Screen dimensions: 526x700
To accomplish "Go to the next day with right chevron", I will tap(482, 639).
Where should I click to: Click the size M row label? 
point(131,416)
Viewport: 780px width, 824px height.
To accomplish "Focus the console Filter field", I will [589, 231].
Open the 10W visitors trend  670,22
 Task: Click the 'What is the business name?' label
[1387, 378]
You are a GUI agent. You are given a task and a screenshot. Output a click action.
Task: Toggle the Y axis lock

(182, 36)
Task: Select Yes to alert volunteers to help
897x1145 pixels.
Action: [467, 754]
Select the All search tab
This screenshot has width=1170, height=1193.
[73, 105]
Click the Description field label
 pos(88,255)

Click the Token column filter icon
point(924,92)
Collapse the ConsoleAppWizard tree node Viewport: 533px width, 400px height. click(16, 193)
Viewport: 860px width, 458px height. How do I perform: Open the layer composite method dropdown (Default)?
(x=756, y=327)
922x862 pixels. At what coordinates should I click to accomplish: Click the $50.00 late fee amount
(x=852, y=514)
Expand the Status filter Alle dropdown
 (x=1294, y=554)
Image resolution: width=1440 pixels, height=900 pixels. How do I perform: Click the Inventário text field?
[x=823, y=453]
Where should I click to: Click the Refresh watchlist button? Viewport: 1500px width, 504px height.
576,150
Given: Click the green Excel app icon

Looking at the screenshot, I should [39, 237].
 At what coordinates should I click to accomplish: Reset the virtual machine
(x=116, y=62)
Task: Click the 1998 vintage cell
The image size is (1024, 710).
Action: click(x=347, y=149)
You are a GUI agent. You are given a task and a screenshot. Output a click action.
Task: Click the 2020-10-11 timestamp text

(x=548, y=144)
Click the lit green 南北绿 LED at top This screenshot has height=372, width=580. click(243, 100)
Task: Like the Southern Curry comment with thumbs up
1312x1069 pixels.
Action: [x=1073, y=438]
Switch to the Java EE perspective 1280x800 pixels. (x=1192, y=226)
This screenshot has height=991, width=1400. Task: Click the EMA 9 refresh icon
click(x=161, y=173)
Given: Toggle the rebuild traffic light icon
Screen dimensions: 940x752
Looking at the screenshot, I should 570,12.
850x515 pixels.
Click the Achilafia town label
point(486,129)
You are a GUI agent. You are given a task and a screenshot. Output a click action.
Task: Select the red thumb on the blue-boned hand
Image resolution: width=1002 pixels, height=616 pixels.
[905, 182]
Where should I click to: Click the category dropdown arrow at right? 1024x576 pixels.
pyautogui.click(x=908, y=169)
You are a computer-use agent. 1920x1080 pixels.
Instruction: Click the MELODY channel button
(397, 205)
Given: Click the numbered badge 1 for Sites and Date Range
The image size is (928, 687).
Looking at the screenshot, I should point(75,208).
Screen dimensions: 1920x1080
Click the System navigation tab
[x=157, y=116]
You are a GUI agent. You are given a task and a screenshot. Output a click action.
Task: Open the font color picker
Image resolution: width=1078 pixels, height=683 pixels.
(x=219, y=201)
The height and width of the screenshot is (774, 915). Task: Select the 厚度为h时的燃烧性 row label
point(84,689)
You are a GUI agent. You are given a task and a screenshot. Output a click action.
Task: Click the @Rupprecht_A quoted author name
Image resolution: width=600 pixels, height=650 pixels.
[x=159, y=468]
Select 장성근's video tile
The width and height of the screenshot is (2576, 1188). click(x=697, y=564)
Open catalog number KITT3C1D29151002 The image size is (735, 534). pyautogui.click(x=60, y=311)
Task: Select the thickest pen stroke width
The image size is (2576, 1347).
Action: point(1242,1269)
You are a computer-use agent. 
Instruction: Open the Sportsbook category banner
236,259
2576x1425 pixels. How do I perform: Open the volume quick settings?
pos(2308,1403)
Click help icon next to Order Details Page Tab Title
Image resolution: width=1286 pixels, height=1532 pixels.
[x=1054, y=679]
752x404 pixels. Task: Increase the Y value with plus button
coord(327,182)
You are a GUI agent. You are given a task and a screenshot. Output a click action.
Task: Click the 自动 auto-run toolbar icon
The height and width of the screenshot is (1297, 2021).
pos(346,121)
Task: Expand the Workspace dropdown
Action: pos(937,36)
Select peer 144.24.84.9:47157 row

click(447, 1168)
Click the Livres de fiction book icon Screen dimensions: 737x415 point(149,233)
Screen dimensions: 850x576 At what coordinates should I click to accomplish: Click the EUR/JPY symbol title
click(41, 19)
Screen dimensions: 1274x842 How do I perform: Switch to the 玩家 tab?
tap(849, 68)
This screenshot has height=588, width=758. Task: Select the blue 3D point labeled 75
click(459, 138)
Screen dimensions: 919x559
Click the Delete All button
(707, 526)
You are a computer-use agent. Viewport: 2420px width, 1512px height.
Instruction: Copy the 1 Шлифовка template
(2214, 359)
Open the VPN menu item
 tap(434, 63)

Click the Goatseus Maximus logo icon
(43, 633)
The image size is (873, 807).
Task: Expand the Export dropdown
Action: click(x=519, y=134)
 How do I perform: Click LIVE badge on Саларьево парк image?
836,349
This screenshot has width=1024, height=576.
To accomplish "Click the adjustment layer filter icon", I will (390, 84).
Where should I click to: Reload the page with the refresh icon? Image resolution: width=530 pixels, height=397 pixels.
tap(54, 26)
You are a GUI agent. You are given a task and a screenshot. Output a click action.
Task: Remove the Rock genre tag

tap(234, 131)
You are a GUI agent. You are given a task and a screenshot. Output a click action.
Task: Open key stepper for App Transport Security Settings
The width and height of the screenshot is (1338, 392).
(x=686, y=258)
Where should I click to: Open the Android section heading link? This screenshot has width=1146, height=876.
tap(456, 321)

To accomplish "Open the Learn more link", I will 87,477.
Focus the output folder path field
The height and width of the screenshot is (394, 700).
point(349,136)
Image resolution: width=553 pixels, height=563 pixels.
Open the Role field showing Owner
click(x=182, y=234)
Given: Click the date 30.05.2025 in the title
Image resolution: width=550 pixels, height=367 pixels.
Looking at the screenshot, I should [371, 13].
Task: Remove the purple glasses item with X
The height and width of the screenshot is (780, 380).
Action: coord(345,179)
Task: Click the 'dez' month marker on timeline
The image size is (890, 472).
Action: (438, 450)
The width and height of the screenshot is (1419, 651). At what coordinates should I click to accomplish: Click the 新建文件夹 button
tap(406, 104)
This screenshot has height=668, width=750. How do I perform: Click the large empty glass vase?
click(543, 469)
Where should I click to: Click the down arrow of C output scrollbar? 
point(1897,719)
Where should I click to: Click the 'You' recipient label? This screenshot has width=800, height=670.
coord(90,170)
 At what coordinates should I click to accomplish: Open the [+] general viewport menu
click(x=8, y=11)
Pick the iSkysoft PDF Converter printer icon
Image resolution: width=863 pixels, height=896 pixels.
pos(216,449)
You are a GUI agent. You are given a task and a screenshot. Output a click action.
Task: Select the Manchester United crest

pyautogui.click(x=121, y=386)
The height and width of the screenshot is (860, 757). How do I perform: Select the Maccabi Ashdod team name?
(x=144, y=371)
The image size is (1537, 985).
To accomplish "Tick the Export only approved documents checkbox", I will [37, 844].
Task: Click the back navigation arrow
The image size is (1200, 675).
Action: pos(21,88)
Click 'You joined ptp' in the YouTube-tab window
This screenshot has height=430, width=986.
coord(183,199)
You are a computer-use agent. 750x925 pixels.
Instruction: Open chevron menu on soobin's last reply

- - - -

◆ Objetivo de la tarea ◆
Reproduce sin cambios las filas que empiezan en la línea que contiene "Select peer 144.24.84.9:47157 row" y siguen hasta la línea que contiene "tap(234, 131)", ambas incluidas.

◆ Respuesta del ejercicio ◆
Select peer 144.24.84.9:47157 row

click(447, 1168)
Click the Livres de fiction book icon Screen dimensions: 737x415 point(149,233)
Screen dimensions: 850x576 At what coordinates should I click to accomplish: Click the EUR/JPY symbol title
click(41, 19)
Screen dimensions: 1274x842 How do I perform: Switch to the 玩家 tab?
tap(849, 68)
This screenshot has height=588, width=758. Task: Select the blue 3D point labeled 75
click(459, 138)
Screen dimensions: 919x559
Click the Delete All button
(707, 526)
You are a computer-use agent. Viewport: 2420px width, 1512px height.
Instruction: Copy the 1 Шлифовка template
(2214, 359)
Open the VPN menu item
 tap(434, 63)

Click the Goatseus Maximus logo icon
(43, 633)
The image size is (873, 807).
Task: Expand the Export dropdown
Action: click(x=519, y=134)
 How do I perform: Click LIVE badge on Саларьево парк image?
836,349
This screenshot has width=1024, height=576.
To accomplish "Click the adjustment layer filter icon", I will (390, 84).
Where should I click to: Reload the page with the refresh icon? Image resolution: width=530 pixels, height=397 pixels.
tap(54, 26)
You are a GUI agent. You are given a task and a screenshot. Output a click action.
Task: Remove the Rock genre tag

tap(234, 131)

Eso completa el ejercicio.